_What this task involves:_ Output every line of the entries from the line containing "You are a computer-use agent. Image resolution: width=2283" through the last, exactly, with no other content.

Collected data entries

Start of Block

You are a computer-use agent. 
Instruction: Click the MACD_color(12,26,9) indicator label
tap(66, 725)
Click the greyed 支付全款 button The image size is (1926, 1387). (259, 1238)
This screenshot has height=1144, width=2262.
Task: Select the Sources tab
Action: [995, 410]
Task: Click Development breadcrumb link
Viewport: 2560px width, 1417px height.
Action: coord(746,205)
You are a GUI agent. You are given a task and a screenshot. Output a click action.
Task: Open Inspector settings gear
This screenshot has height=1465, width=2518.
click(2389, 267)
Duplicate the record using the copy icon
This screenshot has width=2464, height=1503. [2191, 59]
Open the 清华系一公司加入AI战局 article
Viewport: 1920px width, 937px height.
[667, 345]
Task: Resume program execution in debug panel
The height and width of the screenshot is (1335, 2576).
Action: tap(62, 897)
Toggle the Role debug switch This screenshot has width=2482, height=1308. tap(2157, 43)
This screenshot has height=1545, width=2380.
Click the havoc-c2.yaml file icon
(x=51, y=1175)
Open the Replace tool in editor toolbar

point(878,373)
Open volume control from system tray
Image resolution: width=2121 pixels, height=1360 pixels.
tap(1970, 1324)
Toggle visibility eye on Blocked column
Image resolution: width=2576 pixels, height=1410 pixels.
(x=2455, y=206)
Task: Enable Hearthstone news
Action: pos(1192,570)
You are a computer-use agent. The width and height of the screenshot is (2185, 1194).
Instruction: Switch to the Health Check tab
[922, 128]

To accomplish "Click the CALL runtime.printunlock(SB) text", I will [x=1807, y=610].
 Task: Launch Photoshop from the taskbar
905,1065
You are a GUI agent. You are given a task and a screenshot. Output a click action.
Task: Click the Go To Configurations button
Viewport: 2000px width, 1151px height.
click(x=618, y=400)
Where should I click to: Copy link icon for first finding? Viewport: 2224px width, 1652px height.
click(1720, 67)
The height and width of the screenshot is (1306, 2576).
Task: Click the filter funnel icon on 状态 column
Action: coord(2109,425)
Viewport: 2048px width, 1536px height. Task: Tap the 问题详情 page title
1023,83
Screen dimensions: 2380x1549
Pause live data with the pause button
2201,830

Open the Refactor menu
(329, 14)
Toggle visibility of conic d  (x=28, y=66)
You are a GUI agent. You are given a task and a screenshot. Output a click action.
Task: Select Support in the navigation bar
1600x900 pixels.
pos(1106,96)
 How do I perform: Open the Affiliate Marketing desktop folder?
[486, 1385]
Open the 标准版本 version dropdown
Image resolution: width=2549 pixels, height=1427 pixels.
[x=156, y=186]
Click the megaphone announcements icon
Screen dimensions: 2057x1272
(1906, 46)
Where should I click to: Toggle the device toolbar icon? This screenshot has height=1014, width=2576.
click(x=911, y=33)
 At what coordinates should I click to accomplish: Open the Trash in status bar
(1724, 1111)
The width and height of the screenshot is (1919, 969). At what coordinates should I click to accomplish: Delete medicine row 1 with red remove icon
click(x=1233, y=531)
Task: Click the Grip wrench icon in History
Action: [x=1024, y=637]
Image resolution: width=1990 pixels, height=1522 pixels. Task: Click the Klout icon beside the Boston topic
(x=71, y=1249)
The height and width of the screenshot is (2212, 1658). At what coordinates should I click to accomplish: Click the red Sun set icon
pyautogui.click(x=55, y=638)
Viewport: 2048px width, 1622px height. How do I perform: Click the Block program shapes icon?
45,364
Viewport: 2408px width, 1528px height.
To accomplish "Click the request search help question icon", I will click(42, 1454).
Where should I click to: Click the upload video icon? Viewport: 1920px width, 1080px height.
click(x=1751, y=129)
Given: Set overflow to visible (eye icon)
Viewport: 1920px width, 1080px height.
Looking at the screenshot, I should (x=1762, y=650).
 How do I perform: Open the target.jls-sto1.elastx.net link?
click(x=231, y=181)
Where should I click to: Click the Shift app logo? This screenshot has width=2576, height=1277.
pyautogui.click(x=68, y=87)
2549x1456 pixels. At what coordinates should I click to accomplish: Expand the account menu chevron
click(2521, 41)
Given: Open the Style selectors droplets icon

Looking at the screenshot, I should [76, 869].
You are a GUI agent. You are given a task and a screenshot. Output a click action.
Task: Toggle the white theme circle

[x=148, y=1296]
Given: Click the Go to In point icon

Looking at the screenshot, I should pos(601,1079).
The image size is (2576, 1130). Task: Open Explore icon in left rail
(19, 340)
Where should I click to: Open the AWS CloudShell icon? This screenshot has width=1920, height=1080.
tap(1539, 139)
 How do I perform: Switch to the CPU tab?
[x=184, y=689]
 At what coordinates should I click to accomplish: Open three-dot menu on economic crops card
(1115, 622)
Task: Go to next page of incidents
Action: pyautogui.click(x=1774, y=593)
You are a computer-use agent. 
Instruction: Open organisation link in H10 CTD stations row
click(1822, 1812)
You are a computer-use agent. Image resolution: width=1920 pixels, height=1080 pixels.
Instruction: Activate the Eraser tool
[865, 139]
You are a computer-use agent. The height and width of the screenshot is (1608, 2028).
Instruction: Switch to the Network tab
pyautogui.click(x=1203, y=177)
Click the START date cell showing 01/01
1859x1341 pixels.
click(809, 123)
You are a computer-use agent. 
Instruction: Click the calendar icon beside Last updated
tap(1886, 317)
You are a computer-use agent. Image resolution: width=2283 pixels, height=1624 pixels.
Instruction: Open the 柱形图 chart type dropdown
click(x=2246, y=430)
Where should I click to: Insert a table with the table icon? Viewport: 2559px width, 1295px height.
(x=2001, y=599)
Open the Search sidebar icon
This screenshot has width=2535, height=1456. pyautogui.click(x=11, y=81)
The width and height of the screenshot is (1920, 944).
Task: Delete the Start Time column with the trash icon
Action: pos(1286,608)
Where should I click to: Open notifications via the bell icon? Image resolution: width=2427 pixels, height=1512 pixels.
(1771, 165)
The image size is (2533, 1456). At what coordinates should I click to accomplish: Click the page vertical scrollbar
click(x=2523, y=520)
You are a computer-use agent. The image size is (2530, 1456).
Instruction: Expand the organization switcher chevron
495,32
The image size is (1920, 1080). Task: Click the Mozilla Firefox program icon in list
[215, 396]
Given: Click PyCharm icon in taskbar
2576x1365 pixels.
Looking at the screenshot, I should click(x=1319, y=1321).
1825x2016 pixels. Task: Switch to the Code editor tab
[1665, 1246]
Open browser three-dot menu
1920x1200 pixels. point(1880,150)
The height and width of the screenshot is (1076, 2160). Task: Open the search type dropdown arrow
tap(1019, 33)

End of Block

_Output:_
You are a computer-use agent. Image resolution: width=2283 pixels, height=1624 pixels.
Instruction: Open the 柱形图 chart type dropdown
click(x=2246, y=430)
Where should I click to: Insert a table with the table icon? Viewport: 2559px width, 1295px height.
(x=2001, y=599)
Open the Search sidebar icon
This screenshot has width=2535, height=1456. pyautogui.click(x=11, y=81)
The width and height of the screenshot is (1920, 944).
Task: Delete the Start Time column with the trash icon
Action: pos(1286,608)
Where should I click to: Open notifications via the bell icon? Image resolution: width=2427 pixels, height=1512 pixels.
(1771, 165)
The image size is (2533, 1456). At what coordinates should I click to accomplish: Click the page vertical scrollbar
click(x=2523, y=520)
You are a computer-use agent. The image size is (2530, 1456).
Instruction: Expand the organization switcher chevron
495,32
The image size is (1920, 1080). Task: Click the Mozilla Firefox program icon in list
[215, 396]
Given: Click PyCharm icon in taskbar
2576x1365 pixels.
Looking at the screenshot, I should click(x=1319, y=1321).
1825x2016 pixels. Task: Switch to the Code editor tab
[1665, 1246]
Open browser three-dot menu
1920x1200 pixels. point(1880,150)
The height and width of the screenshot is (1076, 2160). Task: Open the search type dropdown arrow
tap(1019, 33)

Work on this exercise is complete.